Hi, I’m Danny Karon, your Lovable Lawyer, here with your quick shot of legal wellness.
In the aftermath of Dobbs v. Jackson Women’s Health Organization, there’s been a lot of talk about what Justice Alito—the person who wrote the majority opinion—wrote about abortion as compared to what he said about abortion at his confirmation hearing.
Namely, people are asking everywhere—including people in Congress—did Justice Alito perjure himself during his senate confirmation hearing?
First, let’s talk about what perjury is. Perjury is the voluntary violation of an oath by swearing to what’s untrue or by not doing what you promised to do while you were under oath.
So, where’s the issue here? We know what Justice Alito wrote in Dobbs—obviously, he overruled the constitutional right to an abortion. But what did he say at his confirmation hearing where he testified under oath?
At his 2006 hearing, he declined to say that Roe was “settled law.” Instead, he called it an “important precedent” that is “protected” yet he refused to say it was something that couldn’t be “re-examined.”
Of course, Justice Alito wasn’t the only one questioned about Roe. And he wasn’t alone in the Dobbs majority opinion.
Justice Clarence Thomas, in his 1991 senate hearing, he declined to take a position on Roe, saying he had “no reason or agenda to prejudge the issue or to be predisposed to ruling one way or the other on abortion.”
Let’s keep going. Justice Neil Gorsuch. In 2017, he said that “a good judge will consider Roe as precedent of the U.S. Supreme Court worthy as treatment of precedent like any other.” But he didn’t say he wouldn’t overturn it.
Justice Brett Kavanaugh. In 2018, he said he “doesn’t get to pick and choose which Supreme Court precedents he gets to follow—he “follow[s] them all,” adding that Roe is an “important precedent” that’s been “reaffirmed many times.” He sounded the closest so far to saying he wouldn’t overrule it, but he wasn’t quite there either.
And then finally, in 2020, Justice Amy Coney Barrett.
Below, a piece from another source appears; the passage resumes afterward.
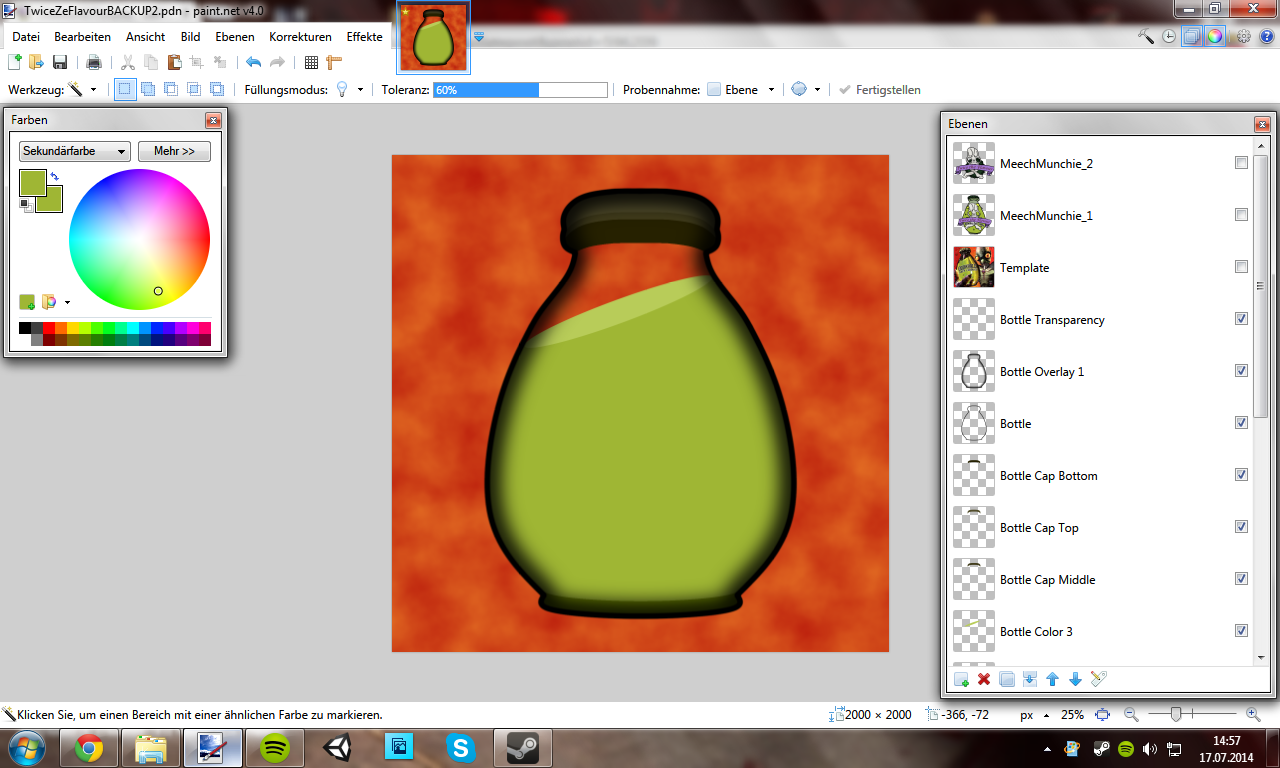Click the zoom-to-window icon in status bar
Viewport: 1280px width, 768px height.
point(1103,715)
She said that she didn’t believe Roe was a “super precedent” that “no one questions anymore,” but “that didn’t mean Roe should be overruled.” She even added that she would follow stare decisis, which, you might remember from my earlier video, means the practice of following earlier decisions. Now, this one’s maybe closer than Kavanaugh. But like Kavanaugh, again, it’s not quite there.
Now, let’s remember, while the Court’s practice is to follow earlier decisions—stare decisis—the Court can overrule itself. In fact, the Court has done so about 232 times since 1810, and it requires a careful legal test.
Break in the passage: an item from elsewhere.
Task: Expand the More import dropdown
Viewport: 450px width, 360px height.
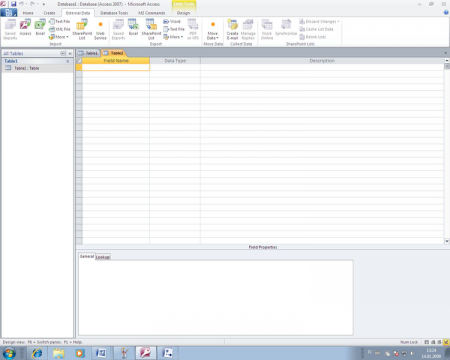Action: 59,37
So even if certain Justices had pledged not to overturn Roe, that doesn’t mean they couldn’t change their minds and do it anyway.
Now, if Congress wants to press this issue, Supreme Court justices can be impeached and removed from office under the same process as presidential impeachments—with the House first considering impeachment and then the Senate holding a trial.
In fact, only one justice, Samuel Chase, has ever been impeached. The House impeached him in 1804, but the Senate acquitted him.
So, will anything similar happen here? As much as people like making this hot-button issue, I’m sure it won’t. People who don’t like Dobbs’ decision will just have to focus elsewhere.